◆ Fragmento de texto
....

Es natural en el ser humano el miedo al futuro, todos queremos saber qué nos espera así sea cuando volteemos la esquina. ¿Será que un camión descontrolado se saltará la luz cuando esté encima del paso de peatones y me destripará cual sapo por carreta en la senda de un cañaveral? ¿Y si es que entro en aquella gasolinera y compró un número de lotería  con los números del gran premio y mañana amanezco más rico que la ex mujer de Bezos el dueño de Amazon? ¿Y si más bien es que hay unos malandros atracando esa vaina y me terminan dando un tiro y quedó como Pedro Navaja en medio de la avenida, pero sin diente de oro, ni puñal, ni sombrero de ala ancha?

....

◆ Material
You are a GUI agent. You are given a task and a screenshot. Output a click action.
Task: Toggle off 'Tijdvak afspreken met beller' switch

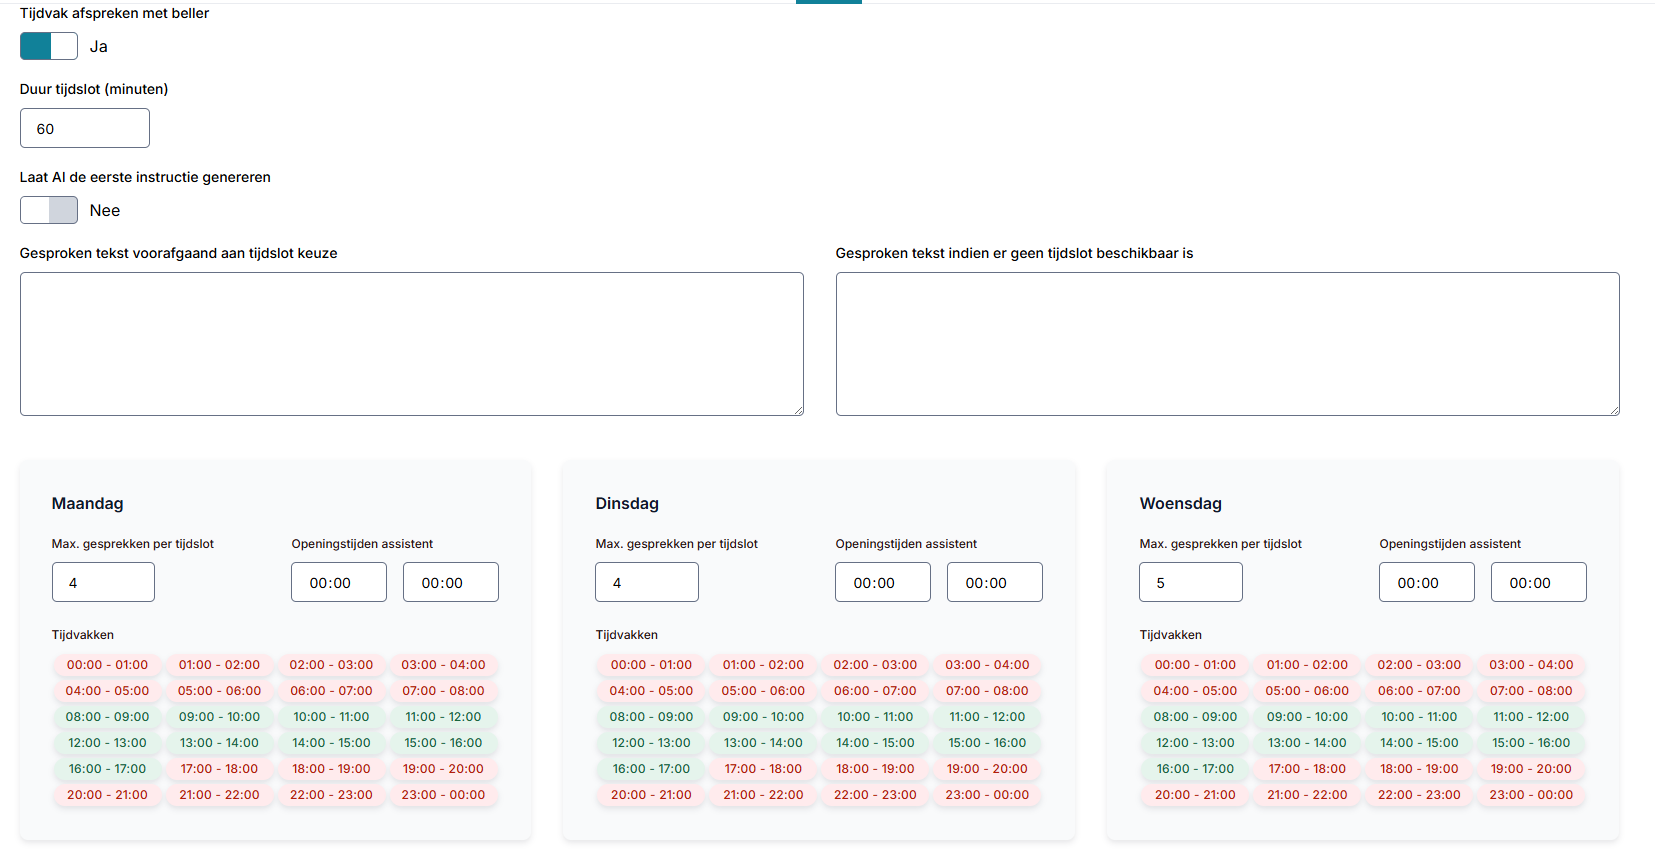point(49,46)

....

◆ Objetivo del ejercicio
Copia sin cambios la parte del fragmento de texto que arranca en las palabras "Es natural en" y llega hasta "de ala ancha?", incluidas.

◆ Resultado del ejercicio
Es natural en el ser humano el miedo al futuro, todos queremos saber qué nos espera así sea cuando volteemos la esquina. ¿Será que un camión descontrolado se saltará la luz cuando esté encima del paso de peatones y me destripará cual sapo por carreta en la senda de un cañaveral? ¿Y si es que entro en aquella gasolinera y compró un número de lotería  con los números del gran premio y mañana amanezco más rico que la ex mujer de Bezos el dueño de Amazon? ¿Y si más bien es que hay unos malandros atracando esa vaina y me terminan dando un tiro y quedó como Pedro Navaja en medio de la avenida, pero sin diente de oro, ni puñal, ni sombrero de ala ancha?